## [Action item]
Begin at the line containing "1280x712 pixels." in the entries below and end at the line containing "997x657 pixels."; transcribe that range exactly and nothing outside it.

=== Section Start ===

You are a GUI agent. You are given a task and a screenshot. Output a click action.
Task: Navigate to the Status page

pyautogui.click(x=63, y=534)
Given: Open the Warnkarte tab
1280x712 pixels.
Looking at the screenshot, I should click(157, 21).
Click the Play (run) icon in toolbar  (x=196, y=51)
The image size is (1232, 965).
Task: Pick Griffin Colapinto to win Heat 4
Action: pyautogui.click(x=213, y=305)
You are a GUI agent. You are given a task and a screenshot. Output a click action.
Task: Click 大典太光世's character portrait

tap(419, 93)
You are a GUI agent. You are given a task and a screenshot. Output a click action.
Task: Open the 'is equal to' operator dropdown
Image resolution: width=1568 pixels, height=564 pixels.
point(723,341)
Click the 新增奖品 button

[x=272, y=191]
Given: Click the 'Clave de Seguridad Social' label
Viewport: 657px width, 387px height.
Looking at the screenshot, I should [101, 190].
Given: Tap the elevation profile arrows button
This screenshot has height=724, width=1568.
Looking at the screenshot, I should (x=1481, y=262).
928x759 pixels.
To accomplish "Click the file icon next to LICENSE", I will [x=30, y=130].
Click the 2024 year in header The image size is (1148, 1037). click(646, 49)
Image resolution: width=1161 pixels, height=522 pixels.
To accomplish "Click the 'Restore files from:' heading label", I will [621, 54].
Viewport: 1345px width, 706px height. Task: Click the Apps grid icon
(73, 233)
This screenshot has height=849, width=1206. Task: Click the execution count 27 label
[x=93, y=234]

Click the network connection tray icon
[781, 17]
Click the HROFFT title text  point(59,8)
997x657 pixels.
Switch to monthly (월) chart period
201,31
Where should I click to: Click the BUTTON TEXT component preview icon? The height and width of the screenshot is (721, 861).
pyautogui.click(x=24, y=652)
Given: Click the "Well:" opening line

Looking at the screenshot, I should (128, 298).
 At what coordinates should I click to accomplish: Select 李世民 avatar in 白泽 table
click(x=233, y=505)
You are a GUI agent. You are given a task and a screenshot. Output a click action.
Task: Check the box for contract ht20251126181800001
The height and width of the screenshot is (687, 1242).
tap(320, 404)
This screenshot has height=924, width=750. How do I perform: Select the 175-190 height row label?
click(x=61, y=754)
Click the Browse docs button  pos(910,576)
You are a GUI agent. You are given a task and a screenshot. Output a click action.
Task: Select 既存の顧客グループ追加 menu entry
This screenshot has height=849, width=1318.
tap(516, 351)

=== Section End ===

## [Reply]
1280x712 pixels.
Looking at the screenshot, I should click(157, 21).
Click the Play (run) icon in toolbar  (x=196, y=51)
The image size is (1232, 965).
Task: Pick Griffin Colapinto to win Heat 4
Action: pyautogui.click(x=213, y=305)
You are a GUI agent. You are given a task and a screenshot. Output a click action.
Task: Click 大典太光世's character portrait

tap(419, 93)
You are a GUI agent. You are given a task and a screenshot. Output a click action.
Task: Open the 'is equal to' operator dropdown
Image resolution: width=1568 pixels, height=564 pixels.
point(723,341)
Click the 新增奖品 button

[x=272, y=191]
Given: Click the 'Clave de Seguridad Social' label
Viewport: 657px width, 387px height.
Looking at the screenshot, I should [101, 190].
Given: Tap the elevation profile arrows button
This screenshot has height=724, width=1568.
Looking at the screenshot, I should (x=1481, y=262).
928x759 pixels.
To accomplish "Click the file icon next to LICENSE", I will [x=30, y=130].
Click the 2024 year in header The image size is (1148, 1037). click(646, 49)
Image resolution: width=1161 pixels, height=522 pixels.
To accomplish "Click the 'Restore files from:' heading label", I will [621, 54].
Viewport: 1345px width, 706px height. Task: Click the Apps grid icon
(73, 233)
This screenshot has height=849, width=1206. Task: Click the execution count 27 label
[x=93, y=234]

Click the network connection tray icon
[781, 17]
Click the HROFFT title text  point(59,8)
997x657 pixels.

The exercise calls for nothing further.